--- Data shown ---

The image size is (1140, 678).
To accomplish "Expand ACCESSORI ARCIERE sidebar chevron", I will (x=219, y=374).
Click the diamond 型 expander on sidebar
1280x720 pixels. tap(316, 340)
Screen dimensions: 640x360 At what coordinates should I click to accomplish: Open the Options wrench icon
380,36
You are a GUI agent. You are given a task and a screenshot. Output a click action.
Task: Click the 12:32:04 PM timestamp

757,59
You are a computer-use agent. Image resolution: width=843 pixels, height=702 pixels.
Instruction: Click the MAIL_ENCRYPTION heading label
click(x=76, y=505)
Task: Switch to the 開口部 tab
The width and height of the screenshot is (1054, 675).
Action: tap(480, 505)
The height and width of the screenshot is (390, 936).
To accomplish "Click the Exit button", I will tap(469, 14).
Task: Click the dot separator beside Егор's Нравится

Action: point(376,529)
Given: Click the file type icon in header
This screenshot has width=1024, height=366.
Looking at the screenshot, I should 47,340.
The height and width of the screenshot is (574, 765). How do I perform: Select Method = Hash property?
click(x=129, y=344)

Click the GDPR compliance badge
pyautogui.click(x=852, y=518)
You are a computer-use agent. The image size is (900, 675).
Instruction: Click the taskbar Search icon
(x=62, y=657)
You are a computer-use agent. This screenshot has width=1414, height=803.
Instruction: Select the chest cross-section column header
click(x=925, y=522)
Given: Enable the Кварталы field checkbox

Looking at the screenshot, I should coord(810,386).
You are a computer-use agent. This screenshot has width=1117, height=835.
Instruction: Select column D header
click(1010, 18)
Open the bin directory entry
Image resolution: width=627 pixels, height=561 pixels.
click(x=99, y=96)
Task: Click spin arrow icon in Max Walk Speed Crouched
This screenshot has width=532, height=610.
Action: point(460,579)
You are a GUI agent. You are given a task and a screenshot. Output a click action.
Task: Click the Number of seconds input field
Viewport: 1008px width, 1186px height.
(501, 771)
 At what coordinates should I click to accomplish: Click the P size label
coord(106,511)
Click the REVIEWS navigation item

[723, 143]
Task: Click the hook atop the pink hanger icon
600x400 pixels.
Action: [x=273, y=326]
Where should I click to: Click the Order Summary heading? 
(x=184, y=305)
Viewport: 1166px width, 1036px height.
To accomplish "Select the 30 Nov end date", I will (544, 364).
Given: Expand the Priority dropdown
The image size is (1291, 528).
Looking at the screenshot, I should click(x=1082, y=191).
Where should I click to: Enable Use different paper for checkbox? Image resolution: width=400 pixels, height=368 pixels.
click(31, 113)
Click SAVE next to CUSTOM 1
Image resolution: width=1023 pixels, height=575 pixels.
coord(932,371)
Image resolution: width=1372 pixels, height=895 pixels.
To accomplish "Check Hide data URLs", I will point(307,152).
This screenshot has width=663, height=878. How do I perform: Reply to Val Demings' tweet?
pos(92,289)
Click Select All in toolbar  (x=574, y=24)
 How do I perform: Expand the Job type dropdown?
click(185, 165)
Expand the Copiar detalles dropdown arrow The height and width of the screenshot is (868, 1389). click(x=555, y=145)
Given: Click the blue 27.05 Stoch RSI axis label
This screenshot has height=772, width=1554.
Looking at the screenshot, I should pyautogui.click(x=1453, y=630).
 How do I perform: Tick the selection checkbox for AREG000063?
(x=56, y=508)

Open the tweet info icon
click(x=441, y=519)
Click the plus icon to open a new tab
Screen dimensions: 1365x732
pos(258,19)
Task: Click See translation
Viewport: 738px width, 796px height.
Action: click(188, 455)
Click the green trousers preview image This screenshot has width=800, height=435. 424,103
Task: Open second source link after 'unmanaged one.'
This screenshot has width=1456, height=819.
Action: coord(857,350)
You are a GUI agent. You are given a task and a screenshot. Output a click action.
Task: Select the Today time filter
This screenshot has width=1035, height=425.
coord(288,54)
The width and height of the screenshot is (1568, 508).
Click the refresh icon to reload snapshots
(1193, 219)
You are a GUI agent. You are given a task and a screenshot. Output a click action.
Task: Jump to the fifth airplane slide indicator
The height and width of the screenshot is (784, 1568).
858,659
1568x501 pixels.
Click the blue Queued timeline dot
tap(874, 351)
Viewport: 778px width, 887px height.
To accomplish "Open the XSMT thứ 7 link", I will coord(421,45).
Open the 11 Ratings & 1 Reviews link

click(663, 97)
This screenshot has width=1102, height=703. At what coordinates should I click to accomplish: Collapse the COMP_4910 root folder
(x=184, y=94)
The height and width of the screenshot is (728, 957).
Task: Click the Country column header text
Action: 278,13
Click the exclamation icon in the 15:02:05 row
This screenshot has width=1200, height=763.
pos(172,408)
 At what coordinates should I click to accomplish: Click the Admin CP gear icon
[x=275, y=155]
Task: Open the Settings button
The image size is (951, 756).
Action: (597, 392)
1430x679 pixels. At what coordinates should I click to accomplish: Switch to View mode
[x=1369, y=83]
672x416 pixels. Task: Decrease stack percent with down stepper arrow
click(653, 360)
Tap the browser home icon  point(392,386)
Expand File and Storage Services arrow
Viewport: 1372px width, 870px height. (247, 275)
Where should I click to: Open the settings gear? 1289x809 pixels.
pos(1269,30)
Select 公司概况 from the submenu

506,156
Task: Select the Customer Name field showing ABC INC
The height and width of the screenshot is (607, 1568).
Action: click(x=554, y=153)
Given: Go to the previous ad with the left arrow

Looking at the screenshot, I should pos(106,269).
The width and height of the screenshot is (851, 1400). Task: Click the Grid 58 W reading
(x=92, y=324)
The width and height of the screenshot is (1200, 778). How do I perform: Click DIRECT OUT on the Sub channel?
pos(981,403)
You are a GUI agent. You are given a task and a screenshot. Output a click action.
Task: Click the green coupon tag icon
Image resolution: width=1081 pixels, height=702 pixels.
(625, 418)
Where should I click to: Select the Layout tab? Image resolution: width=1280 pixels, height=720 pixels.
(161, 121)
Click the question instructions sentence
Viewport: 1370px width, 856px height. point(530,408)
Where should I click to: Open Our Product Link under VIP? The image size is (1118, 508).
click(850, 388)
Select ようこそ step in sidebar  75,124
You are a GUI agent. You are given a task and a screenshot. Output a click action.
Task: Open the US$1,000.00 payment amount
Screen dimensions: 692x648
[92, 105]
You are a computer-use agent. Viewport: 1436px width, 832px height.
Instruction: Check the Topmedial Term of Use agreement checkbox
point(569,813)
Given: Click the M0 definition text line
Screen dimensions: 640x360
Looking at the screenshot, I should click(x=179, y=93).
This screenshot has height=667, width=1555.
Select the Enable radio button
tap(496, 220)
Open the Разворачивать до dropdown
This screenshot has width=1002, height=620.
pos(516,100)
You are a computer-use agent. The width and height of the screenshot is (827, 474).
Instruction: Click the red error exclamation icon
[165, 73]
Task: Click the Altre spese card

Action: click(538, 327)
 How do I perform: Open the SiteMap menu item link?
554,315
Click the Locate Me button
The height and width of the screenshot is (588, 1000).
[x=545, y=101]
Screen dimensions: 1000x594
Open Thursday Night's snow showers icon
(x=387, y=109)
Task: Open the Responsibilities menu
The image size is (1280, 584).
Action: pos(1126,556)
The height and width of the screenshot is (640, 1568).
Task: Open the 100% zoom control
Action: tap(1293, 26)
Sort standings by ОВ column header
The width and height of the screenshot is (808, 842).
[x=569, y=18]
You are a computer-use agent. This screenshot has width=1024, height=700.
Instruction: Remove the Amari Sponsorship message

---

Problem description:
Give back exactly the lines running from the line that has "Image resolution: width=1081" to the end of the entries above.

Answer space:
Image resolution: width=1081 pixels, height=702 pixels.
(625, 418)
Where should I click to: Select the Layout tab? Image resolution: width=1280 pixels, height=720 pixels.
(161, 121)
Click the question instructions sentence
Viewport: 1370px width, 856px height. point(530,408)
Where should I click to: Open Our Product Link under VIP? The image size is (1118, 508).
click(850, 388)
Select ようこそ step in sidebar  75,124
You are a GUI agent. You are given a task and a screenshot. Output a click action.
Task: Open the US$1,000.00 payment amount
Screen dimensions: 692x648
[92, 105]
You are a computer-use agent. Viewport: 1436px width, 832px height.
Instruction: Check the Topmedial Term of Use agreement checkbox
point(569,813)
Given: Click the M0 definition text line
Screen dimensions: 640x360
Looking at the screenshot, I should click(x=179, y=93).
This screenshot has height=667, width=1555.
Select the Enable radio button
tap(496, 220)
Open the Разворачивать до dropdown
This screenshot has width=1002, height=620.
pos(516,100)
You are a computer-use agent. The width and height of the screenshot is (827, 474).
Instruction: Click the red error exclamation icon
[165, 73]
Task: Click the Altre spese card

Action: click(538, 327)
 How do I perform: Open the SiteMap menu item link?
554,315
Click the Locate Me button
The height and width of the screenshot is (588, 1000).
[x=545, y=101]
Screen dimensions: 1000x594
Open Thursday Night's snow showers icon
(x=387, y=109)
Task: Open the Responsibilities menu
The image size is (1280, 584).
Action: pos(1126,556)
The height and width of the screenshot is (640, 1568).
Task: Open the 100% zoom control
Action: tap(1293, 26)
Sort standings by ОВ column header
The width and height of the screenshot is (808, 842).
[x=569, y=18]
You are a computer-use agent. This screenshot has width=1024, height=700.
Instruction: Remove the Amari Sponsorship message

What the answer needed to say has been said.